Paolo Ventura: Lo Zuavo Scomparso

13 February - 16 March 2013
Installation Views
Press release

Gallery Baton presents Lo Zuavo Scomparso (Lost in Rome), the second solo exhibition of Italian photographer Paolo Ventura from February 13th to March 16th, 2013.

 

Paolo uses Diorama technique which is his own searched form of production and the most effective tool to envelop his artistic goal within the genre of photography. As if a movie director combines the stories pulled out from his imagination and script and creates the stories from one scene to another, Paolo quietly depicts everyday life of his fatherland Italy or dim reminiscences of the past through this technique.

 

In fact, the reason why photography remained at remote region in contemporary art should be that painting firmly took the lead in the conventional idea of art.

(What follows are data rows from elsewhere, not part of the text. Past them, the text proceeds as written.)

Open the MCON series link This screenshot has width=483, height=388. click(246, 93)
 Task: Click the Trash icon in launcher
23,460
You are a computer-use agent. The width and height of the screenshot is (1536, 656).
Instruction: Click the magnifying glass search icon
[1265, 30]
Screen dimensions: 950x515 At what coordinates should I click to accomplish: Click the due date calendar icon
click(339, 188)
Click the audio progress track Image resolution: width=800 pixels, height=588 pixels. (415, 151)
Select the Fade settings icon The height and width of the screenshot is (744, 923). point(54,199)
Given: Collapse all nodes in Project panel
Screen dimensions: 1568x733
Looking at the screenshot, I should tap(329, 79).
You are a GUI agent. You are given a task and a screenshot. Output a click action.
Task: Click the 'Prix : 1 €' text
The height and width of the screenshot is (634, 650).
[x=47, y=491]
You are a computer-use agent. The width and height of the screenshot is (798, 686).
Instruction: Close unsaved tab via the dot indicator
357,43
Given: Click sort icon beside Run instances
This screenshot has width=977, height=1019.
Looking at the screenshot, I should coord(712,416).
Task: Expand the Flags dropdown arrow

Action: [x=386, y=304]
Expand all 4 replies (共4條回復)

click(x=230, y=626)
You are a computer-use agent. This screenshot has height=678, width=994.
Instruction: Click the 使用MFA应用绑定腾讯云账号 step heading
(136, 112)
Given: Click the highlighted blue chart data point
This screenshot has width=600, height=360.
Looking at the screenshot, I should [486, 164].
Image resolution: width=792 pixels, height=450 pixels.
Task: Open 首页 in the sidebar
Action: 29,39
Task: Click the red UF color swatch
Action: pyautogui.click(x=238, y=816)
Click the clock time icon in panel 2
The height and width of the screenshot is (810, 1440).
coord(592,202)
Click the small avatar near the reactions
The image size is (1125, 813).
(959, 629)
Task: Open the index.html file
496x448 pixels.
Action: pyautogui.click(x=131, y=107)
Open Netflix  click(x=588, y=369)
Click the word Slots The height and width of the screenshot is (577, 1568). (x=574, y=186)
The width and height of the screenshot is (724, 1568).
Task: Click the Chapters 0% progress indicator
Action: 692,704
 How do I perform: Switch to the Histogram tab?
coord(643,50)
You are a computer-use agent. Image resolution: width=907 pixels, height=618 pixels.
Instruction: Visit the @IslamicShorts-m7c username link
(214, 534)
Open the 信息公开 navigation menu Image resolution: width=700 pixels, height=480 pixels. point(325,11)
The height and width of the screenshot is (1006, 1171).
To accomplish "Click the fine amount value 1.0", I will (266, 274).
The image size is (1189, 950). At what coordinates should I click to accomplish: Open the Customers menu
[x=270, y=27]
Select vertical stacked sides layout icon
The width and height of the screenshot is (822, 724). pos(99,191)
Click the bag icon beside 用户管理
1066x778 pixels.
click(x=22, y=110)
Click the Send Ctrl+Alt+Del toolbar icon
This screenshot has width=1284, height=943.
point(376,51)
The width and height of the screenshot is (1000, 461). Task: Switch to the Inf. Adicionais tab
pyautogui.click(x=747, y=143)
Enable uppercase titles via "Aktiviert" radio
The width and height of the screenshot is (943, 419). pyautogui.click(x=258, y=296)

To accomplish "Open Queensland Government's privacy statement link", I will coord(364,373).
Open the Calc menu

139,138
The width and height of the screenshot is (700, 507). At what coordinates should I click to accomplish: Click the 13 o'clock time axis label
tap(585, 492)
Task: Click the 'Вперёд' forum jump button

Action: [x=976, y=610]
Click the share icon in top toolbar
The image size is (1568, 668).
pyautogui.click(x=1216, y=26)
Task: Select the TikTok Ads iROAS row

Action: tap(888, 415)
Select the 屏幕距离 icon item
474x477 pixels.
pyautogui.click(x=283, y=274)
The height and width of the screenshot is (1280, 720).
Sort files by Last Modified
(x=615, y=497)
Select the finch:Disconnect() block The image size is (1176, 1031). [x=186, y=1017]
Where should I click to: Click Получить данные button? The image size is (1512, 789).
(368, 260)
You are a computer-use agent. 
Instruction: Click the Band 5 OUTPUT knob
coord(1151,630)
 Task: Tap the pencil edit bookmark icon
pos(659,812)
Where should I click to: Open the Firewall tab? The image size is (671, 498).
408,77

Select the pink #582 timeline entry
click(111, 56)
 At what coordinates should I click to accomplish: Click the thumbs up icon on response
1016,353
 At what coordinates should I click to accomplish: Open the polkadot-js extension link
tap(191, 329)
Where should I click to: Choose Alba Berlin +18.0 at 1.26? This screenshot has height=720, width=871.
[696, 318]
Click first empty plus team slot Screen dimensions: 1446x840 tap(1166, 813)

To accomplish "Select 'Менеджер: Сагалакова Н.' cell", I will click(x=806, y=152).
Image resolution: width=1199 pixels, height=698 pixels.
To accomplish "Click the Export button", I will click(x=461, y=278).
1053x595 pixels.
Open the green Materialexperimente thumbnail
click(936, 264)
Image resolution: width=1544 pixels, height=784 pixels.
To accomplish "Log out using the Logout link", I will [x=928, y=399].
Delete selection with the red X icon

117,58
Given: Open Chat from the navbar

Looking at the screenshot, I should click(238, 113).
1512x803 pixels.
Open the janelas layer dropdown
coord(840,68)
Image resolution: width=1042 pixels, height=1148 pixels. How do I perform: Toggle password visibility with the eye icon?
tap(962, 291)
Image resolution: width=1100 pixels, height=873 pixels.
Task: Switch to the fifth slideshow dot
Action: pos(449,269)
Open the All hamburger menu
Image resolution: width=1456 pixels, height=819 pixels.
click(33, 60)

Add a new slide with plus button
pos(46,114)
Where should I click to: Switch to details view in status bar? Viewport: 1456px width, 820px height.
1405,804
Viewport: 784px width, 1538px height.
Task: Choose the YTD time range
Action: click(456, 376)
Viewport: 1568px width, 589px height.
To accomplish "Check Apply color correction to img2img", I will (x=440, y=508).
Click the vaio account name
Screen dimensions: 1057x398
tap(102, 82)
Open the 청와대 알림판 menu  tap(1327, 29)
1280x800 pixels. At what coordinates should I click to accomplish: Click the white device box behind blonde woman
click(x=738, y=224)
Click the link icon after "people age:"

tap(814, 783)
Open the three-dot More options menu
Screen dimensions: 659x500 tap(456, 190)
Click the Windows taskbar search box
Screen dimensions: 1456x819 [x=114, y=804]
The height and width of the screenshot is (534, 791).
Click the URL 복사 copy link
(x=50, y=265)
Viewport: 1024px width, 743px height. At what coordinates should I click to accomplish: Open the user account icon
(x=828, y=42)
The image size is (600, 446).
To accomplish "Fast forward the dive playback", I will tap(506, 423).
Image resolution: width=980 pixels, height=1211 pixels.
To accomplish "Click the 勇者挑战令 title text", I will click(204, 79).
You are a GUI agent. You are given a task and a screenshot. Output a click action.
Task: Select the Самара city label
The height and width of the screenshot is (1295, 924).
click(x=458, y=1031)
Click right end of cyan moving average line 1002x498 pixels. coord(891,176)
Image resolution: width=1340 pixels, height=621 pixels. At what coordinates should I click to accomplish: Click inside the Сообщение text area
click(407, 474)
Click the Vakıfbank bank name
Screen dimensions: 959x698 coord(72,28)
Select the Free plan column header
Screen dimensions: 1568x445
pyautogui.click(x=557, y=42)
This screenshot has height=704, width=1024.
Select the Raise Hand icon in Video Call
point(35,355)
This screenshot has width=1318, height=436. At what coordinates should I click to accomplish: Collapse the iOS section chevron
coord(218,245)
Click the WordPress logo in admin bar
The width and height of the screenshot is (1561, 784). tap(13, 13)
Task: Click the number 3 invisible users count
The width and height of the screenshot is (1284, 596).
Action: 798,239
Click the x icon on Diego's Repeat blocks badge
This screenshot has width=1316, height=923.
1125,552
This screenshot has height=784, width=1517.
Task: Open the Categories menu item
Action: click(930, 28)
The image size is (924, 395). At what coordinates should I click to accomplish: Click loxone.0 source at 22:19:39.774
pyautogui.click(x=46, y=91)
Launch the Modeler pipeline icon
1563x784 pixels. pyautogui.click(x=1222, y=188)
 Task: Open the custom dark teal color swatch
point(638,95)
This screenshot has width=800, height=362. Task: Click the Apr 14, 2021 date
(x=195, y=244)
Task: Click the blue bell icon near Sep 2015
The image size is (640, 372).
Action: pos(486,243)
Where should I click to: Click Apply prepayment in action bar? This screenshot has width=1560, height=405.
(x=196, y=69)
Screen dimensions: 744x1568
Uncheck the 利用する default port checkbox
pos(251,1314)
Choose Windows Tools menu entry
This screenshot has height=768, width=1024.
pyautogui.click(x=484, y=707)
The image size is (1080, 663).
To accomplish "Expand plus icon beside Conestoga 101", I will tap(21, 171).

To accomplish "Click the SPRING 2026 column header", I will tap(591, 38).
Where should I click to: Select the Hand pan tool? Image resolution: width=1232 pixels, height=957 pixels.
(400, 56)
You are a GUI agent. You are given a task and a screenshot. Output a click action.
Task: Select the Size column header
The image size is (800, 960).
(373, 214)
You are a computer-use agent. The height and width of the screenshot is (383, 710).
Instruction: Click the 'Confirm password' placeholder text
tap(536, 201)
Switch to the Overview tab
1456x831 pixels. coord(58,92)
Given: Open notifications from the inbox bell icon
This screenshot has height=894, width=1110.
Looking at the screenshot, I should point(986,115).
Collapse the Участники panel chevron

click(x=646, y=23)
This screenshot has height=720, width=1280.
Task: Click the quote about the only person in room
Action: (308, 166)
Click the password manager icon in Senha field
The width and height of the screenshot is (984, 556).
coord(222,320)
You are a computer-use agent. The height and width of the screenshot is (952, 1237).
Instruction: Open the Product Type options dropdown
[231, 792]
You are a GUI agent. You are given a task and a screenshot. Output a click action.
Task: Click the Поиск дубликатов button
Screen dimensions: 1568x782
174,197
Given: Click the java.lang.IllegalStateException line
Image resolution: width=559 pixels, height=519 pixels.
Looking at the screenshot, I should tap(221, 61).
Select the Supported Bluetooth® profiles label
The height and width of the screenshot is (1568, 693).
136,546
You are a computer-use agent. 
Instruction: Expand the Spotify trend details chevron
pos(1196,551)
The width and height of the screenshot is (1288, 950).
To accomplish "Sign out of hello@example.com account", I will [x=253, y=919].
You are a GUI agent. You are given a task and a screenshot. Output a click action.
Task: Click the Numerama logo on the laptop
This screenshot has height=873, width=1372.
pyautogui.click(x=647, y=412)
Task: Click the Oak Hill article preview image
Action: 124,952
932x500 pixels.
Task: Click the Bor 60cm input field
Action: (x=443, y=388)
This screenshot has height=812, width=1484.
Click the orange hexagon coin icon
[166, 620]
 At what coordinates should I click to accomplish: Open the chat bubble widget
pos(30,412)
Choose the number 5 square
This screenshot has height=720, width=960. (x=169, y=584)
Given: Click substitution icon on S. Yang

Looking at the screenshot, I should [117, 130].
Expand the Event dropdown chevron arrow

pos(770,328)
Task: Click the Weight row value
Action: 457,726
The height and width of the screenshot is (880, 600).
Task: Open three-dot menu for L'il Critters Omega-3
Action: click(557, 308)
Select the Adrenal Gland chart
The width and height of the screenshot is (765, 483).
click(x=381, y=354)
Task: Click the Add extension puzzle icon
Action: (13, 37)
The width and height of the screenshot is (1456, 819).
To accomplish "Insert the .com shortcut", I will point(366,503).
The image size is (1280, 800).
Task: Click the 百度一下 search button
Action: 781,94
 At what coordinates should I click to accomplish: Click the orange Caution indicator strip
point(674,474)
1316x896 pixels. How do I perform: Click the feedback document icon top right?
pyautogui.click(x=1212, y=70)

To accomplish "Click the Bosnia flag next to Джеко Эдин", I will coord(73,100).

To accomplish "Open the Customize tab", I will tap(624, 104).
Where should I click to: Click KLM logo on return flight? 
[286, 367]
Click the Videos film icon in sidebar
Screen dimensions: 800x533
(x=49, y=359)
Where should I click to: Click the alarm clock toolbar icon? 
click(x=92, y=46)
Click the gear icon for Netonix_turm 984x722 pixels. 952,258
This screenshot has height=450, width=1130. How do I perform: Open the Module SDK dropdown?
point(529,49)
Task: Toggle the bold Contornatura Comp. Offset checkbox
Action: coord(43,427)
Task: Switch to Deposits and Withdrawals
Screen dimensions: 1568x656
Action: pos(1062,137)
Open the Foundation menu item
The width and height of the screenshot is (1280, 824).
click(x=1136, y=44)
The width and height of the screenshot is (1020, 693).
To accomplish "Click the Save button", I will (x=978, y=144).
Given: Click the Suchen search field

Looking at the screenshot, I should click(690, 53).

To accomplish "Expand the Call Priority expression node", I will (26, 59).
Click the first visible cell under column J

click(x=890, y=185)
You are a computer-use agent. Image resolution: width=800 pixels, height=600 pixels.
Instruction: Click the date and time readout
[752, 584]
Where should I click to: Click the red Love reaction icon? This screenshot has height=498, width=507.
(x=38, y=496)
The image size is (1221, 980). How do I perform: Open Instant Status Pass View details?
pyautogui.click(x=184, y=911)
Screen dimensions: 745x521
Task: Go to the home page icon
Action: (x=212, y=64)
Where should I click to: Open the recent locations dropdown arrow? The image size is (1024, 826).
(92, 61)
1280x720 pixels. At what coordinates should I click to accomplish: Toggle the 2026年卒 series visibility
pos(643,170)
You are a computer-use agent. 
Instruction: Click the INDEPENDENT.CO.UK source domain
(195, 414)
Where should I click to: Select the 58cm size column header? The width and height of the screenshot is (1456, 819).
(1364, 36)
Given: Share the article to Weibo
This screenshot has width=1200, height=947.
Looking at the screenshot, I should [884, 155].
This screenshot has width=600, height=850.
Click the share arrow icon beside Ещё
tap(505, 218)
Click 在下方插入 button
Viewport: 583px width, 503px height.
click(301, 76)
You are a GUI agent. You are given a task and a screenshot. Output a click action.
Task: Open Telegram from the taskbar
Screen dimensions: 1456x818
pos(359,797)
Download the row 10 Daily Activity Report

In other words, photography does not follow the way of generating the image through physical method attained by canvas and brush, and the role of mechanical device, Camera, is enormous about the final outcome. Photography also contains inherent weakness regarding originality.

 

In this respect, Paolo's diorama technique acts as an element that overcomes relative heterogeneity that photography has when creating the minimum image. The process of creating every element as miniatures is essential feature in his works. For documentary photography, it is common phenomenon to seek what the artist wants by transforming the character's makeup and space. However, Paolo takes further steps by making all the objects in the final frame directly and elaborately. The dummies in the frame in which their outer appearance are replicated through elaborate photographic technique endlessly challenge the area of originality by appropriating the human's visual imperfections.

 

Lo Zuavo Scomparso is a series of work commissioned by the city of Rome. Nevertheless, as usual in Paolo's works, it is not easy to find the characteristic elements of Rome (although his former series Automaton is an exception). By following his intention of mixing reality and virtual, all the scenes are expressed as a cloudy space in which the time zone is difficult to be measured. Also, he is extremely stingy about portraying historical background and context, even though the artist himself appears as firstperson observer or the character within the scene. In the case of Automaton series that he presented in his solo exhibition at Gallery Baton in April 2011, the situation that each work portrays was roughly comprehensible due to the relationship between the Jew watchmaker hiding from the Nazis and the mechanical doll that he made. However, in the case of this series, we can only approximate that the background is modern Italian region through the attire of characters including the artist.

 

Lo Zuavo Scomparso. This title for Paolo's new works as it is the title of this exhibition is translated as 'Lost Soldier (in Rome)'. Zuavo (Zouave in English) was the title given to certain light infantry regiments in the French Army serving in French North Africa, but the name became adopted as a pronoun referring to a body of armies. Zuavo, appearing many times in modern Western history, shows commonality through their peculiar costumes. Their attire, using brilliant colors such as red, emphasizes on decorative elements rather than practicality. It has been loved afterwards by soldiers as well as civilians for this characteristic.

 

As mentioned in the introduction, Paolo tried to create his own Rome. By excluding landmarks that distinguish Rome, erasing ever blue color of the sky, and making Zuavo which has existed for several centuries appear, Rome he created is depicted to us as a stationary and unfamiliar space. In addition, Paolo searches for Zuovo that is vanished from the city with his own language and color. From Rome, the city with its time stopped and existing by resorting to the honor of the past rather than the present.

 

“A Zuavo arrives in Rome to visit the city. On the tenth day he disappears. Someone sees him entering a cafe. Others see him going into a park. Nobody, however, hears any more of him.”